| Problem requirements |
Every record must be restated exactly. Drop the images.

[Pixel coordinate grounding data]
[Start of Attachment]

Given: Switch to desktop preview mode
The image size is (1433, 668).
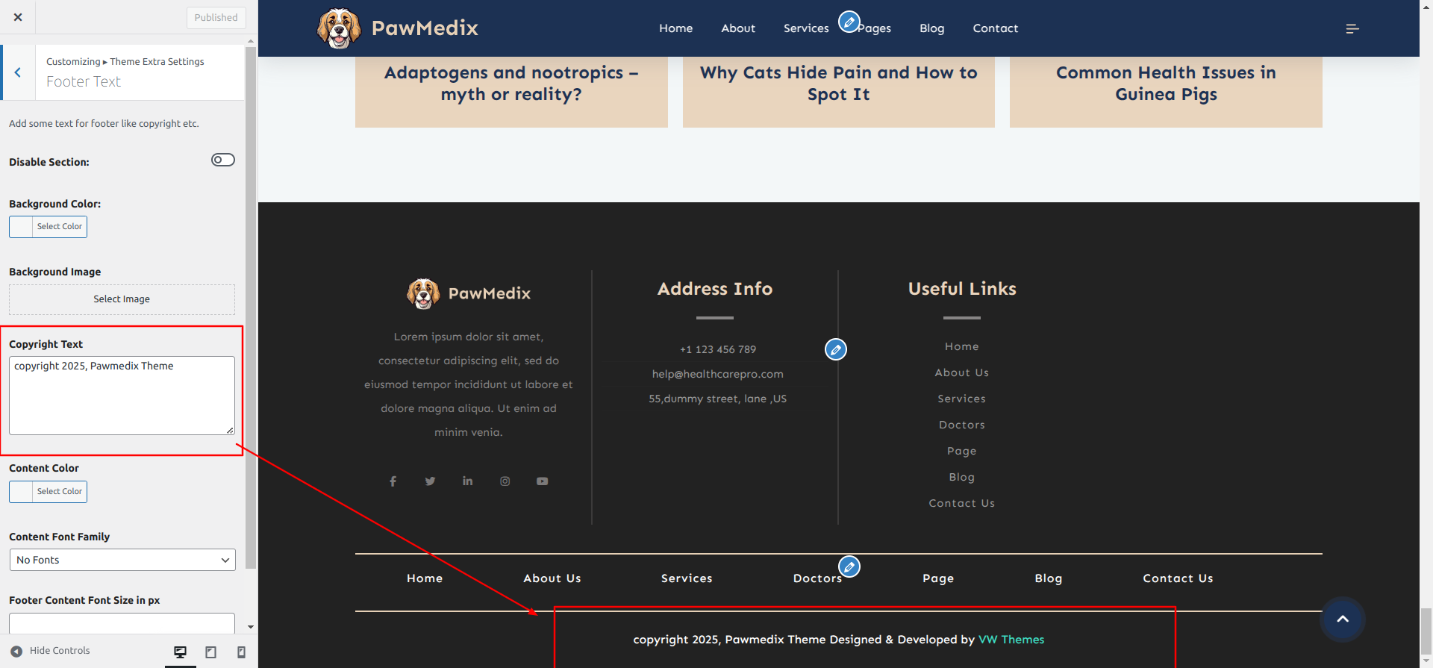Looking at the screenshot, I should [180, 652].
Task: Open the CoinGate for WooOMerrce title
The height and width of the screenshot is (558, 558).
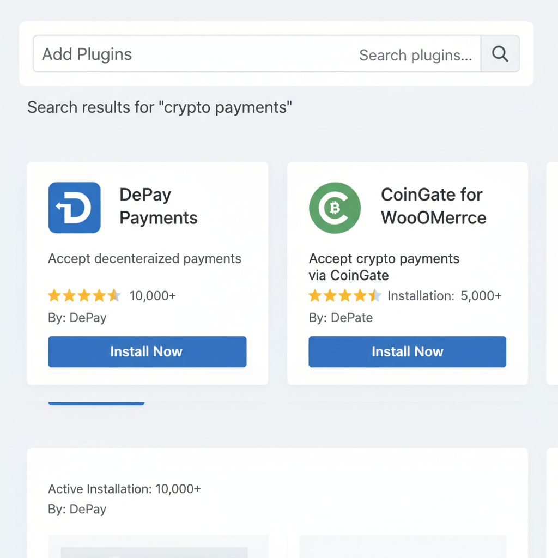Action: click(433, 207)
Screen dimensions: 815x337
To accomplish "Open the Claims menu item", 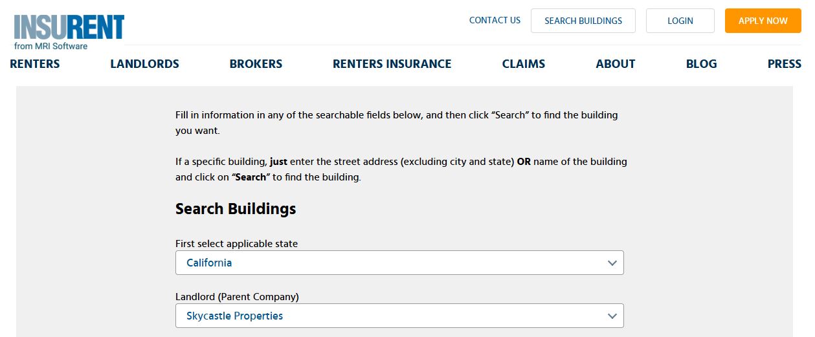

[End of Attachment]

| Response |
Given: Switch to desktop preview mode
The image size is (1433, 668).
Looking at the screenshot, I should [180, 652].
Task: Open the CoinGate for WooOMerrce title
The height and width of the screenshot is (558, 558).
Action: click(433, 207)
Screen dimensions: 815x337
To accomplish "Open the Claims menu item", 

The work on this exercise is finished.